As with all AWS services, adopting Amazon Cognito as an Authentication provider ensures that the application gets the benefit of AWS' continuous improvement and feature set expansion. As an example, AWS is working on a set of integrations with biometric authentication devices and protocols. Eventually anyone using Cognito will be able to gain access to biometric authentication simply by changing the Cognito configuration instead of writing, testing, and maintaining hundreds or thousands of lines of source code.
User Pools
Amazon Cognito’s powerful features include Amazon Cognito User Pools, which provide a secure and scalable directory to store users and access control for AWS resources. Amazon User Pools provides an easy and secure way of user sign-up and sign-in functionality to mobile and web apps with a fully managed service that scales to support hundreds of millions of users. User Pool can be created by using the AWS Console, CLI commands, APIs or by using Cloud Formation Templates (CFT).

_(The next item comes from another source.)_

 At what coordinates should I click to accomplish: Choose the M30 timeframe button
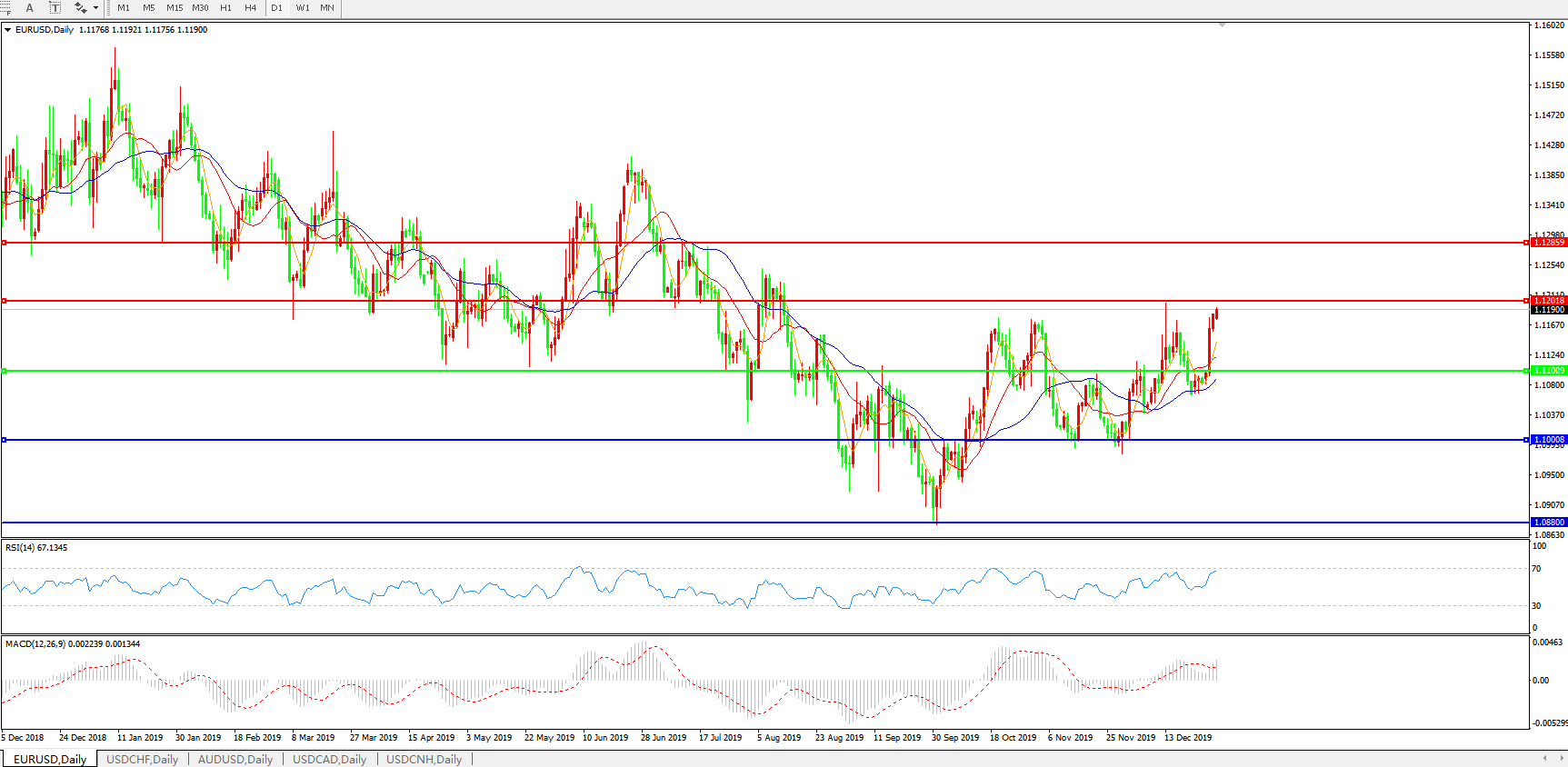point(200,8)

User pools are a fundamental component of any authentication system based on Amazon Cognito. It is also possible to connect a user pool with an external IdP to allow service users to register and log in via Facebook, Google, Amazon or any public IdP that supports OpenID.
Identity Pools
Amazon Cognito Identity Pools (federated identities) enable you to create unique identities for your users and federate them with identity providers. With a federated identity, you can obtain temporary, limited-privileged AWS credentials to securely access other AWS services such as Amazon DynamoDB, Amazon S3, and Amazon API Gateway. The main difference between User Pools and Identity Pools is in regard to who is being granted access to what services.

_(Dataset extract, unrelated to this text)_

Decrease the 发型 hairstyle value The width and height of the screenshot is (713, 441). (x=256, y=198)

- User Pools — Granting access to an application (One exception is, it can also grant access to AWS Cognito Federated Identities).
- Identity Pools — Granting access to AWS services.
Of many advantages of deploying Amazon Cognito one of the most obvious ones is that before Cognito, quite commonly Identity management was custom coded, built on top of existing architectures, with usernames and passwords being encrypted and stored within the application database, which was to be managed and secured. With Cognito, AWS and independent 3rd parties validate and certify the solution thus removing this responsibility from the engineering team and SaaS provider. AWS completely manages the service and the APIs accessible by the public. Organizations concerned about the increasing frequency of identity-based cyberattacks should take a serious look at Cognito or other PaaS based Authentication services. PaaS Authentication Services are an asset and a smart consideration for application authentication and identity management that are almost always backed by a much larger and more experienced team at Google, Microsoft, or AWS.
Final Thoughts
Organizations like ISG regularly use Cognito to provide secure and scalable solutions for Identity and Access management within their customer's software applications. Using Cognito for user authentication along with services like AWS Amplify is a much faster, more robust, scalable, and secure solution to custom coding, testing, and maintaining the entire IAM service. Thus, a fully configurable, and out-of-the-box service such as AWS Cognito is a great way to implement a secure and scalable user authentication mechanism within your software product or service.